■ **EXERCISE DIRECTIONS**: Please repeat the entries word for word, beginning at the line that contains "Click red swatch" and stopping after the line that contains "coord(859,504)".

[Data lines]
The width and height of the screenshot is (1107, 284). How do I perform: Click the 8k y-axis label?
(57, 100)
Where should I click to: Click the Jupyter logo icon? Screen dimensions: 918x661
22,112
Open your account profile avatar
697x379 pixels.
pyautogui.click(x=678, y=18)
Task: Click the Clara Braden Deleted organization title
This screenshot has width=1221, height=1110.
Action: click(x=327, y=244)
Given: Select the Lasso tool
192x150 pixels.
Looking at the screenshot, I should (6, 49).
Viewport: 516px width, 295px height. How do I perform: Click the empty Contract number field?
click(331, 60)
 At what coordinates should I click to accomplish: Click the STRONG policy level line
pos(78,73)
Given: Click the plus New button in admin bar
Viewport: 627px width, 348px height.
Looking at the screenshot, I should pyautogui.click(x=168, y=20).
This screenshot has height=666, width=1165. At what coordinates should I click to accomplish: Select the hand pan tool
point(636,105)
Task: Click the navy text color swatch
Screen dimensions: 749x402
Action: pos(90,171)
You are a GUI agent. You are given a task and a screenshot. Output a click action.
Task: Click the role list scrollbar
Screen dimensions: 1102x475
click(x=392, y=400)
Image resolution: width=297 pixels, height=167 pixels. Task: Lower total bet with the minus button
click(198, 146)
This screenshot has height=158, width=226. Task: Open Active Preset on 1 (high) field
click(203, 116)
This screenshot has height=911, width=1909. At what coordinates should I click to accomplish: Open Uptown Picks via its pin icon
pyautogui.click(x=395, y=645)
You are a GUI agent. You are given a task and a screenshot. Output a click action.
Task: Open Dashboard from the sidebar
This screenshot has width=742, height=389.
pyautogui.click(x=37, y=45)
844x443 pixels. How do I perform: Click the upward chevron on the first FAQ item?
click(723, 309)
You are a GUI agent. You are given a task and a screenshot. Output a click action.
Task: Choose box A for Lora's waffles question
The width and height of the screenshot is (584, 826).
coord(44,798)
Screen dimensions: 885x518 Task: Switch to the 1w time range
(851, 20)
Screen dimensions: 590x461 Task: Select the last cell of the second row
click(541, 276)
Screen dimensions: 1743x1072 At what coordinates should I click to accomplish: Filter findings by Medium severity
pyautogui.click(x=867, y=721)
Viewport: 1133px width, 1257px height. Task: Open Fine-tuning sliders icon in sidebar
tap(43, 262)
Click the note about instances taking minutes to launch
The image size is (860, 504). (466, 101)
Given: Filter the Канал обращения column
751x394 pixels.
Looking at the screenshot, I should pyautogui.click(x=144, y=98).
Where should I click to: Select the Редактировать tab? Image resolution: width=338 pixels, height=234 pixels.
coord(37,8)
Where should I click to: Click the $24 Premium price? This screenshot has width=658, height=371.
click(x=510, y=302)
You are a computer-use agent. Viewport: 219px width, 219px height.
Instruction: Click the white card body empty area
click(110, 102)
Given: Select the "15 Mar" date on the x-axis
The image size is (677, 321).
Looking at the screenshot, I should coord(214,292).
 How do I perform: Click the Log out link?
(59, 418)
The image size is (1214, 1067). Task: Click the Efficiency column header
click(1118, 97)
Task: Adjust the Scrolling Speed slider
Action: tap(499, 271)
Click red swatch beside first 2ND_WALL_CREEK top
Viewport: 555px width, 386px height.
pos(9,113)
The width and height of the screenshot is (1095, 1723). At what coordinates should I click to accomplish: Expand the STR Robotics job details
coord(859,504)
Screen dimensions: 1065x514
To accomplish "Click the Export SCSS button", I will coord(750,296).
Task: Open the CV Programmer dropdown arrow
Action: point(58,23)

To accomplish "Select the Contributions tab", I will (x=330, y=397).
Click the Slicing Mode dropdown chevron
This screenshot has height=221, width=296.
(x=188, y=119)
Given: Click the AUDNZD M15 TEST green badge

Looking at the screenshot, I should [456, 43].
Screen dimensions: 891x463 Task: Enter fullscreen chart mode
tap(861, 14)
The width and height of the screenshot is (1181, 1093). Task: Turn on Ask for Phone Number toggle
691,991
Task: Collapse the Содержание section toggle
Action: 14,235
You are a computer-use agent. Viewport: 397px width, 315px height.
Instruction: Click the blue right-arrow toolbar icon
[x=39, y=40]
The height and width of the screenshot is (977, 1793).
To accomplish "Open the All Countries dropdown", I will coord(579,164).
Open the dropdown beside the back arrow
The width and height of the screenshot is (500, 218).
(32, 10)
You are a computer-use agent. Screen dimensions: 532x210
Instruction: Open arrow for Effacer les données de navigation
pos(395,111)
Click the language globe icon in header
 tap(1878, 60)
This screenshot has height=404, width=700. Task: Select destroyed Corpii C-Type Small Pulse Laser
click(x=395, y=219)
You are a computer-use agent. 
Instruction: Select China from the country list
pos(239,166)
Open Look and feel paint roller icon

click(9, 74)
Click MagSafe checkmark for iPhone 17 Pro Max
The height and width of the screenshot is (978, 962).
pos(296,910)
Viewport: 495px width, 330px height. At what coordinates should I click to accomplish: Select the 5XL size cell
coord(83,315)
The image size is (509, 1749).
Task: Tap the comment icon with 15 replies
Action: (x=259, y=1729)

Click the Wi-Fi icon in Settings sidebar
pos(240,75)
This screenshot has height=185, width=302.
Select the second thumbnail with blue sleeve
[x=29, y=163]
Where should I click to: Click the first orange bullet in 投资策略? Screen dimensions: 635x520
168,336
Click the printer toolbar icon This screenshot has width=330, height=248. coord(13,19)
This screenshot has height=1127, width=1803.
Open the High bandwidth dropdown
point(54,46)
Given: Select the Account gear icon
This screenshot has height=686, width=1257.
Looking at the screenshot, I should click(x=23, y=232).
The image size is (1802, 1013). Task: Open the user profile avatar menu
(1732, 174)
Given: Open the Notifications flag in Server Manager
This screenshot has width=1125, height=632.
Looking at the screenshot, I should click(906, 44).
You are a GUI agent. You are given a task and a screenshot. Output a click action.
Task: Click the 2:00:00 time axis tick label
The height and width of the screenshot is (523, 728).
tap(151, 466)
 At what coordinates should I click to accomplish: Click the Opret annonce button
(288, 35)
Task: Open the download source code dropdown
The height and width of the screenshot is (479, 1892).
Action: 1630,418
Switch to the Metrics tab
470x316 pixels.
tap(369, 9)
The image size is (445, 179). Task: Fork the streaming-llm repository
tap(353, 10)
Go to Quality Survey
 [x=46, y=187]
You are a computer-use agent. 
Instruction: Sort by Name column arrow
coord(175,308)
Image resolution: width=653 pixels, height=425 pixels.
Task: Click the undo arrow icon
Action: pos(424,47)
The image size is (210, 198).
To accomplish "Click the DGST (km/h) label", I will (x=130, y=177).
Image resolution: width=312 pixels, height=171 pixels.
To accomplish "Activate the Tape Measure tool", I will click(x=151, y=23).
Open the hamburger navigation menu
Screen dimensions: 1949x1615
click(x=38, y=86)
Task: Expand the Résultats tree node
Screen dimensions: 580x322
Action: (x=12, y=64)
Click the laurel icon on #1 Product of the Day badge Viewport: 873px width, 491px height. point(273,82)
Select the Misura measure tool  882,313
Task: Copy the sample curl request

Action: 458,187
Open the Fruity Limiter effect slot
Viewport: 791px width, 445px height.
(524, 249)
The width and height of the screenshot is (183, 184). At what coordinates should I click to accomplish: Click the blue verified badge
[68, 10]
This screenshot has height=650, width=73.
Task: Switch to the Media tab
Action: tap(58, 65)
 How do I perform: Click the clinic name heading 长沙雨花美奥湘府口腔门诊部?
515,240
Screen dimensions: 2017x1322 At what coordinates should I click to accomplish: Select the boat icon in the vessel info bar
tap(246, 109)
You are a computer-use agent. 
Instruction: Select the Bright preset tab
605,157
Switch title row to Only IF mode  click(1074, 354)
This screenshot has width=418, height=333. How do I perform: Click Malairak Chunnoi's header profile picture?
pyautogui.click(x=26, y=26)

■ **SOLVED PROBLEM**:
Click red swatch beside first 2ND_WALL_CREEK top
Viewport: 555px width, 386px height.
pos(9,113)
The width and height of the screenshot is (1095, 1723). At what coordinates should I click to accomplish: Expand the STR Robotics job details
coord(859,504)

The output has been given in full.